Metadata-Version: 2.1
Name: aksara
Version: 1.14
Summary: Aksara is an Indonesian NLP tool that conforms to the Universal Dependencies (UD) v2
Project-URL: Source Code, https://github.com/ir-nlp-csui/aksara
Project-URL: Issue Tracker, https://github.com/ir-nlp-csui/aksara/issues
Description-Content-Type: text/markdown
License-File: LICENSE

# Summary

Aksara is an Indonesian NLP tool that conforms to the [Universal Dependencies (UD) v2](https://universaldependencies.org/) annotation guidelines. Aksara can perform **five tasks**:
* Word segmentation (tokenization)
* Lemmatization
* POS tagging
* Morphological features analysis
* Dependency Parsing

The output is in the [CoNLL-U format](https://universaldependencies.org/format.html).

# Installation

1. Install [Foma](https://fomafst.github.io/). 
    
    a.  Linux <br>

    1. `apt-get install foma-bin`.
    
        Make sure you have the privilege to install package or  use `sudo`.
    
    b.  Windows
        
    1. Get precompiled foma binary from [foma-zip](https://bitbucket.org/mhulden/foma/downloads/)

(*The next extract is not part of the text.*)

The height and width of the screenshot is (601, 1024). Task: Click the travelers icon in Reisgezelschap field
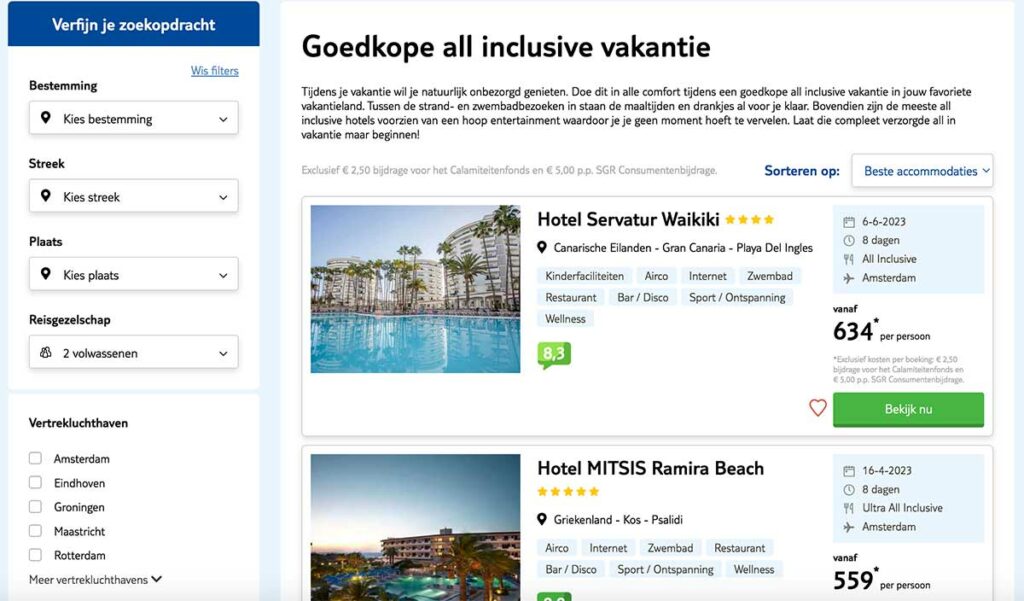coord(46,353)
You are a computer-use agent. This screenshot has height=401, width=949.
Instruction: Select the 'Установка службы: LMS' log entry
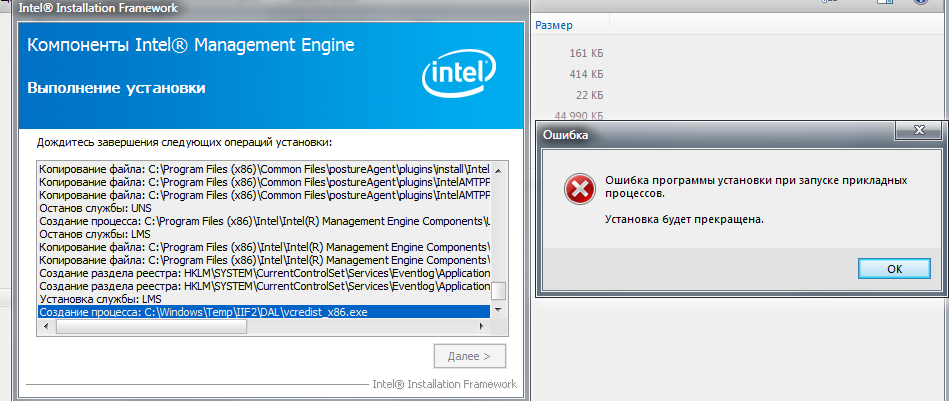100,299
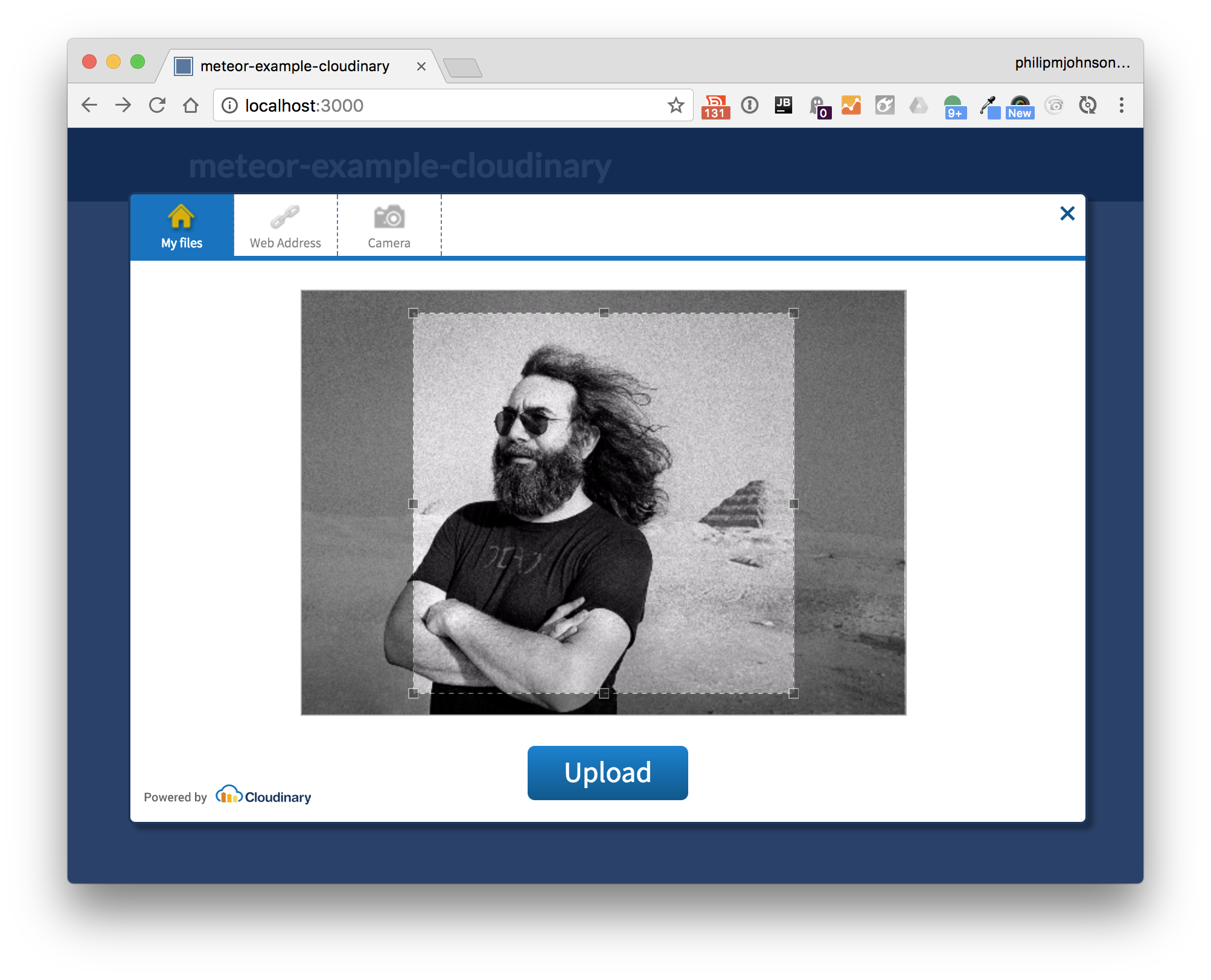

    2. Unzip the precompiled foma binary
        
    3. Add the win32 folder path (from precompiled foma zip) to environment variable PATH

    c. MacOS

    1. `brew install foma`

2. [OPTIONAL] It is strongly recommended to use virtual environment (see [venv](https://docs.python.org/3/library/venv.html) on how to create Python virtual environment using venv) to avoid dependency conflict.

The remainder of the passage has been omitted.